== Excerpt ==
Why would a mailbox provider do this? Three big reasons. First, they want to protect their servers from getting overwhelmed. If you suddenly dump 100,000 messages at once, that's a resource load they need to manage. Second, throttling is a reputation signal. If they don't fully trust your IP or domain yet, they'll slow you down to see how you behave. Third, it's a spam defense mechanism. A sender who hits throttle limits and keeps trying to blast through anyway? That's a red flag.

What it looks like on your end: you'll see temporary deferrals in your logs. The receiving server returns a 4xx SMTP response code (like 421 or 450) that essentially says "try again later." Your sending MTA queues the messages and retries them according to your retry schedule. If you respect the throttle, your messages get delivered, just slower than you planned.

Common throttle thresholds vary by provider. Gmail is known to throttle new senders heavily until they build reputation. Yahoo Mail and Outlook have their own limits, though they don't publish exact numbers publicly. If you're sending through an ESP like SendGrid or Mailgun, they handle throttle management for you (they're already dealing with the providers' rate limits across all their senders).
===
### Exercise set
A. In the excerpt on email throttling, what kind of SMTP response code does the receiving server return when it defers messages?
B. From the excerpt on email throttling, extract the stretch from "Why would a" through "a red flag.", word for word.
The entries that come next are separate material, unconnected to the excerpt on email throttling.
== Stored data ==
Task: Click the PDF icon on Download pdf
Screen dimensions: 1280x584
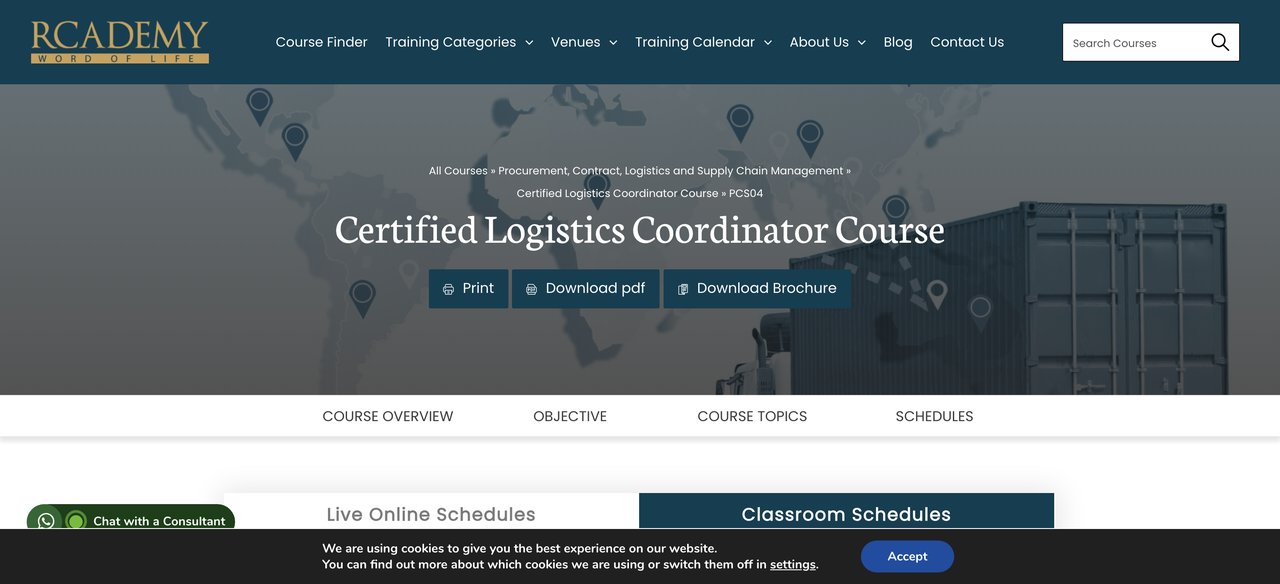Action: (x=531, y=289)
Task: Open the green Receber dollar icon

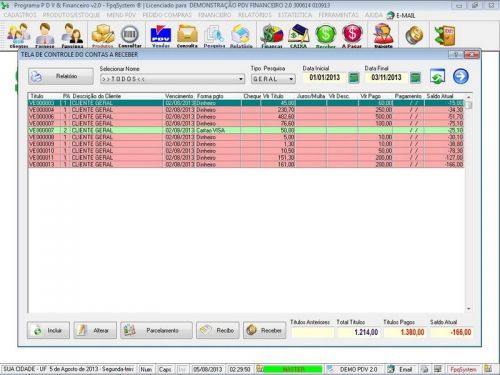Action: tap(325, 36)
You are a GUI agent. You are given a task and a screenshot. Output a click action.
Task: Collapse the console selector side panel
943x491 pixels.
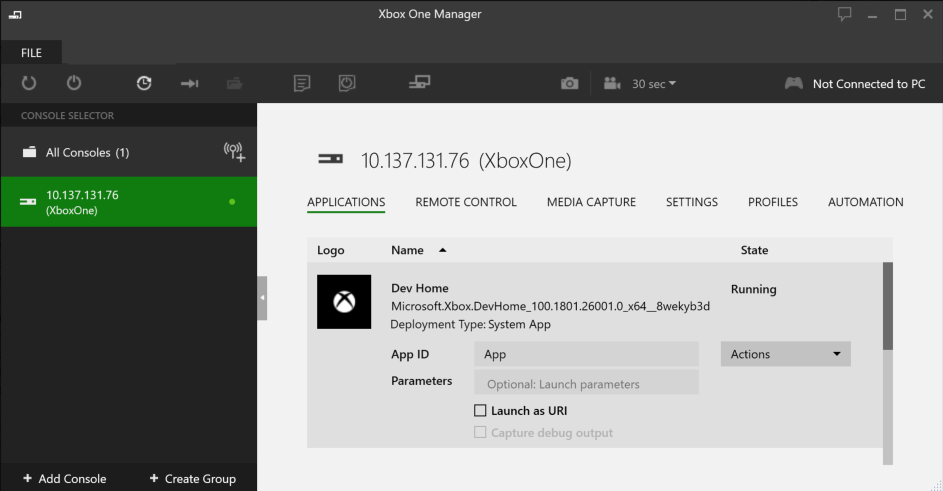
===
### Task-by-task answers
A. A 4xx SMTP response code, such as 421 or 450.

B.
Why would a mailbox provider do this? Three big reasons. First, they want to protect their servers from getting overwhelmed. If you suddenly dump 100,000 messages at once, that's a resource load they need to manage. Second, throttling is a reputation signal. If they don't fully trust your IP or domain yet, they'll slow you down to see how you behave. Third, it's a spam defense mechanism. A sender who hits throttle limits and keeps trying to blast through anyway? That's a red flag.